The loss of our native Mud Shrimp was, and is, very bad news.  According to Chapman et al. (2021), Upogebia pugettensis are ecosystem engineers that form dense burrow galleries in intertidal estuary mudflats.  Like other Upogebia “Mud Shrimp” species around the world, they “expand effective estuary sediment surface areas and circulate oxygenated water deep into suboxic subsurface sediments. Upogebia burrowing accelerates sediment remineralization and can dominate estuary biogeochemistry.”

SF Bay got a one-two invasive punch:  The Bopyrid Isopod parasite arrived first.  It appears to have killed off the native Upogebia by the mid-1990s.  Then, around a decade later the non-native Mud Shrimp, Upogebia major, arrived.  U. major evolved with the Isopod parasite and is highly resistant to infestation.  Both the isopod and new mud shrimp are now common in coastal estuaries from Southern California to Washington State.

Chapman suggests that this newer Asian Upogebia performs similar beneficial ecosystem engineering functions of the extinct native variety.  But, for better or worse, U. major doesn’t perform those functions the same way or to the same extent.  These new engineers are bound to have a different impact. 


Two of five Upogebia, with American Shad and Anchovies, caught at station UCoy2 on January 2nd.

Summary of key similarities and differences between U. pugettensis and U. major from the most recent Chapman paper:

  • “Upogebia major are similar in general morphology and color to U. pugettensis but mature U. major are readily distinguished in the field by the smooth, unadorned the cheliped thumb inner face.”
  • In both species, “Upogebia can burrow to more than two meters below the sediment surface … where they are beyond the reach of conventional sampling devices.”
  • Free swimming larvae of both species tend to settle and develop in existing Upogebia burrows.

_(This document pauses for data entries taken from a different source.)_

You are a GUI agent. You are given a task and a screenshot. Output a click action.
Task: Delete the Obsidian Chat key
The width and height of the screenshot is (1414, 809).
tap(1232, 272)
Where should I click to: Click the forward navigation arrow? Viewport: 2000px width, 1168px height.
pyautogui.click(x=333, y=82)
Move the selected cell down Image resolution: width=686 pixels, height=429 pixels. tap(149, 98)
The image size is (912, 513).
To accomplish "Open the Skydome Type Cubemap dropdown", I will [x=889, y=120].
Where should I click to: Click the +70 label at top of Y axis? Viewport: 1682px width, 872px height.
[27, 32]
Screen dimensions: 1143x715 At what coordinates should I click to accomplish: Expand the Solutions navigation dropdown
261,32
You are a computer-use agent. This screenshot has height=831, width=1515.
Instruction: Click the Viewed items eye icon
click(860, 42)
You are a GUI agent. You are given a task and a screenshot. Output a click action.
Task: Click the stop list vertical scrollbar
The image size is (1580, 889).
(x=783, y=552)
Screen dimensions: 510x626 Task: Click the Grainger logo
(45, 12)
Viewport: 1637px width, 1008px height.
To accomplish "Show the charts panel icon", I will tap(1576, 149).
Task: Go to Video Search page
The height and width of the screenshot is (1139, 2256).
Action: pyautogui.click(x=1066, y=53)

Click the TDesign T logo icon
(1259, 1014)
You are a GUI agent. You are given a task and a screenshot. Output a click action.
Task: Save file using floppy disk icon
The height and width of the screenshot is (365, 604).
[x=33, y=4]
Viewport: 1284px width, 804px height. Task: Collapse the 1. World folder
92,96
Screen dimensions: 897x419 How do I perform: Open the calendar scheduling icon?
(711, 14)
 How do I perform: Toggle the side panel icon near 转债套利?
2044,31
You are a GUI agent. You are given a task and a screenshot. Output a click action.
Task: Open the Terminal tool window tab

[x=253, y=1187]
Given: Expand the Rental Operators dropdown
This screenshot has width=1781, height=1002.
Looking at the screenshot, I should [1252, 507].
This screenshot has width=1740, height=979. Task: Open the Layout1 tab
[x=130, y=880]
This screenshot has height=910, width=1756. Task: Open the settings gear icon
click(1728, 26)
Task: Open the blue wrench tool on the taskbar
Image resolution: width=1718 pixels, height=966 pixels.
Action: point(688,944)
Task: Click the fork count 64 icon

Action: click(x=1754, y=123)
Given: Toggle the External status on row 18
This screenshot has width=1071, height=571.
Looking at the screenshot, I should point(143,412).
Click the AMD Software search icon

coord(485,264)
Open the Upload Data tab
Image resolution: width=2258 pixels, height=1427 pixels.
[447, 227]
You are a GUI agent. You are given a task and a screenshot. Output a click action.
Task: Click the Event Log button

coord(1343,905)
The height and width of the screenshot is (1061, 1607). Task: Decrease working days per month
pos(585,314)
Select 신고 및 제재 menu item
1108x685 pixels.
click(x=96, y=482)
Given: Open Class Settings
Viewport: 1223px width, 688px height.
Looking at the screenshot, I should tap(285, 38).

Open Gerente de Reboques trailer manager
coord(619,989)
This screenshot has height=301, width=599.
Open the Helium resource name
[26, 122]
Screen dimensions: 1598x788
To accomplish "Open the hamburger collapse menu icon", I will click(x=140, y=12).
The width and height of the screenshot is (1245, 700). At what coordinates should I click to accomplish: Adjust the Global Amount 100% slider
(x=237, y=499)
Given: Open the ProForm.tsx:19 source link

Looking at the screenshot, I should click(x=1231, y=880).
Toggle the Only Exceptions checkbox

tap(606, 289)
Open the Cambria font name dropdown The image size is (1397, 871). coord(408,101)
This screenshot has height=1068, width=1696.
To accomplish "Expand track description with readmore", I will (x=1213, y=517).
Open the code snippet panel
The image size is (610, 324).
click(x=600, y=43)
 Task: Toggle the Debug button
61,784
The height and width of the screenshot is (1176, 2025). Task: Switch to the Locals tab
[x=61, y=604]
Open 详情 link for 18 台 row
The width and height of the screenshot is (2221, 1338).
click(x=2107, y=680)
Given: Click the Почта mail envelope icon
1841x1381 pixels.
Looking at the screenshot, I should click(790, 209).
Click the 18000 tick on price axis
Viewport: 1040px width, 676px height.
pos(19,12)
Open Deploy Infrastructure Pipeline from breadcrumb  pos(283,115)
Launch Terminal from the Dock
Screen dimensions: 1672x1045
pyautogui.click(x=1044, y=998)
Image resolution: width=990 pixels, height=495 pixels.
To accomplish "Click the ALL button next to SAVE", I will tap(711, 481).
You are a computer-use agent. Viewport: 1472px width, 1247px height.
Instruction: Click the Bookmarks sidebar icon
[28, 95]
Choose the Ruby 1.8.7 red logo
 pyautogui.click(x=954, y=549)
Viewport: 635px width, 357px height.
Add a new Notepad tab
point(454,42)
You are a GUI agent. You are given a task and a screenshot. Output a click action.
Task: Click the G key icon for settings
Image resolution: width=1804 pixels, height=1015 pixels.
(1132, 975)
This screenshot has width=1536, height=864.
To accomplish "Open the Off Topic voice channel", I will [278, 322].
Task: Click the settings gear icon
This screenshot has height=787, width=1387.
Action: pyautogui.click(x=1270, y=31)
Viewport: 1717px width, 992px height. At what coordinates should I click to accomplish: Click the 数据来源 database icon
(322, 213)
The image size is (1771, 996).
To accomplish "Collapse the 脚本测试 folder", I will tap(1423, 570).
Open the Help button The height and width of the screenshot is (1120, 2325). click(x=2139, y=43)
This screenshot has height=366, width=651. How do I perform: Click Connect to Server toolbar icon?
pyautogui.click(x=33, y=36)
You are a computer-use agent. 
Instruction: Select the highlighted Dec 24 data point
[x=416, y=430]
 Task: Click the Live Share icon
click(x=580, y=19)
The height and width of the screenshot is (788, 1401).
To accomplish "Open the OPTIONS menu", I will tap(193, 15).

Adult U. pugettensis are unable to excavate new burrows.  An adult removed from its burrow is defenseless and will quickly become fish or bird food.  It is unknown whether adult U. major also suffer this handicap. (This video shows how to catch Upogebia on a mudflat in South Africa and how to return them to their burrows after examination:
  • Native Upogebia pugettensis have separate male and female sexes as indicated by a 1:1 sex ratio in collected specimens. They tend to be aggressive and live in solitary burrows.  
  • Non-native Upogebia major are hermaphrodites as indicated by their 2:1 (f:m) sex ratio, and burrows can be shared by multiple adults.
  • The parasitic bopyrid isopod, O. griffenis, attacks both Mud Shrimp species, but the infestation rate is 10 times greater in native U. pugettensis. (This video shows how to remove isopod parasites from Mud Shrimp in Oregon:
  • Interesting fact: Mud Shrimp burrows are also used by a native clam, Cryptomya californica. ( Researchers may be able to track historical presence or absence of Mud Shrimp from distribution and age of C. californica shells in a mudflat.  The absence of C. californica shells at some SF Bay stations after 1996 suggests that final disappearance of native Upogebia pugettensis occurred close to that year. 


Upogebia at UCoy2.


Part 3:  Why here?  Why Now?

Another Upogebia from UCoy2.

All of the above leaves unexplained why wandering Upogebia suddenly blanketed the bottom of Lower Coyote Creek on New Year’s Day.  As far as we know, adult Upogebia of either species never leave the safety of their burrows.  Why they did so all at once remains a mystery for now.

This event also indicates that a dense and thriving subterranean Upogebia community exists along the muddy banks of Coyote Creek somewhere between stations Coy2 and the freshwaters upstream of UCoy2.